This MODIFICATION AGREEMENT (the "Agreement") is made as of May 21, 2002,
by and between SALES ONLINE DIRECT, INC., a Delaware corporation (the
"Corporation") and AUGUSTINE FUND, L.P. (the "Lender").

WITNESSETH

R. 1. On November 7, 2001 (the "Transaction Date"), the Corporation and
the Lender entered into a Loan Agreement (the "Loan Agreement") pursuant to
which the Lender agreed to extend loans up to $1,000,000 in the form of a
Convertible Promissory Note (the "Note"). The Note is convertible into shares of
the Corporation's common stock, par value $.001 per share (the "Common Stock").

R.2. In connection with the issuance of the Note, the Corporation and the
Lender executed a Registration Rights Agreement (the "Registration Rights
Agreement"), pursuant to which the Corporation agreed to file with the
Securities and Exchange Commission (the "Commission") within 180 days after the
closing date (the "Filing Date") a registration statement for the resale of the
shares of Common Stock issuable upon the conversion of the Note (the Loan
Agreement, the Note, and the Registration Rights Agreement are collectively
referred to herein as the "Transaction Documents"). The Registration Rights
Agreement further provides that the Registration Statement shall be declared
effective by the Commission within 240 days following the Closing Date (the
"Effectiveness Date") and if such Registration Statement is not filed by the
Filing Date or declared effective by the Effectiveness Date, the conversion
price for conversion of principal and interest into shares shall decrease
monthly by two percent (2%).

R.3. On March 24, 2002, the Corporation and Lender agreed to amend the
Loan Agreement, the Note, and the Registration Rights Agreement in the manner
and subject to the terms and conditions set forth herein, and to enter into a
Third Amended Modification Agreement, dated of even date herewith.

NOW, THEREFORE, for good and valuable consideration, the receipt and
sufficiency of which are hereby acknowledged, the Corporation and Lender hereby
agree as follows:

1. Recitals; Definitions. The recitals set forth above are true and
correct in every respect and are incorporated herein by reference. Any
capitalized terms contained herein not defined herein shall have the meaning
assigned to such term in the Loan Agreement, or if not defined in the Loan
Agreement, in the Note, or if not defined in the Loan Agreement or Note, in the
Registration Rights Agreement.

2. Amendments to Loan Agreement. The following amendments are hereby made
to the Loan Agreement:

(a) All references in the Note to "One Million Dollars" or "$1,000,000"
are hereby amended to be "Two Million Dollars" or "$2,000,000."

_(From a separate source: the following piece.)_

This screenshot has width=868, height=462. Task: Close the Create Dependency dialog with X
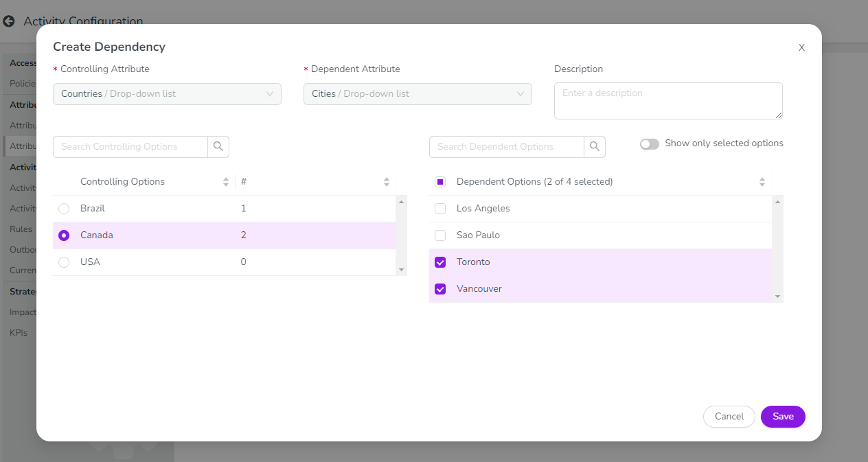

(b) The fifth sentence of Section 2.2 shall be deleted in its entirety,
and in lieu thereof, shall state as follows:

"Draw Requests shall be in the form of Exhibit D, be sent at least
seven (7) calendar days (although the Corporation shall use its best
efforts to send such Draw Request thirty (30) calendar days) prior to the
date that the requested funds are to be sent to the Corporation and
include a detailed description of the specific bona fide operating
expenses that the Corporation intends to pay with the requested funds."

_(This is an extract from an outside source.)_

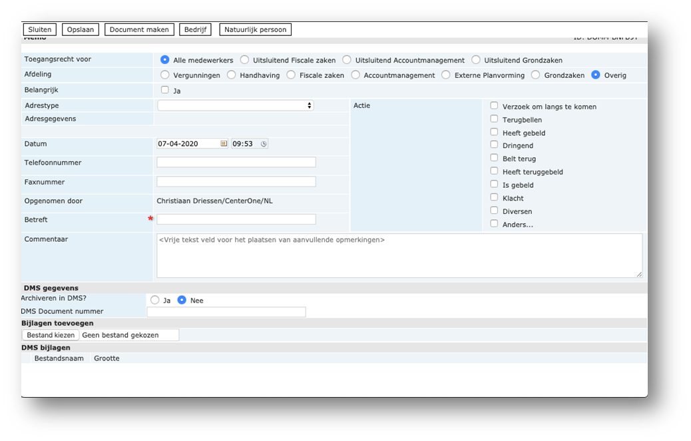This screenshot has width=691, height=441.
Task: Click the Sluiten button
Action: tap(39, 29)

(c) The first and second sentence of Section 2.3(b) shall be deleted in
their entirety, and in lieu thereof, shall state as follows:

<PAGE>

"The interest payable to the Lender for any given period shall be
paid, at the Corporation's election, either in cash or in shares of Common
Stock (such shares being referred to as "Interest Payment Shares"), which
election may be made notwithstanding any prior practice or prior
election."

(d) The first sentence to Section 2.3(c) shall be deleted in its entirety,
and in lieu thereof, shall be replaced with the following:

"Notwithstanding anything to the contrary set forth herein, in no
event shall the Lender be entitled to receive Interest Payment Shares in
lieu of a cash interest payment if, upon giving effect to such issuance,
such payment would cause the aggregate number of shares of Common Stock
beneficially owned by the Lender and its affiliates to exceed 4.99% of the
outstanding shares of the Common Stock following such issuance. To the
extent, but only to the extent that the receipt of Interest Shares would
cause the Lender's beneficial ownership of shares of Common Stock to
exceed 4.99% of the outstanding shares of Common Stock, the Corporation
may delay the issuance of such Interest Payment Shares until such time as
the Lender requests them to be issued. In such event, the unpaid interest
shall not accrue additional interest and shall not constitute an Event of
Default by the Corporation. The Corporation shall not be required to make
that portion of the interest payment in cash."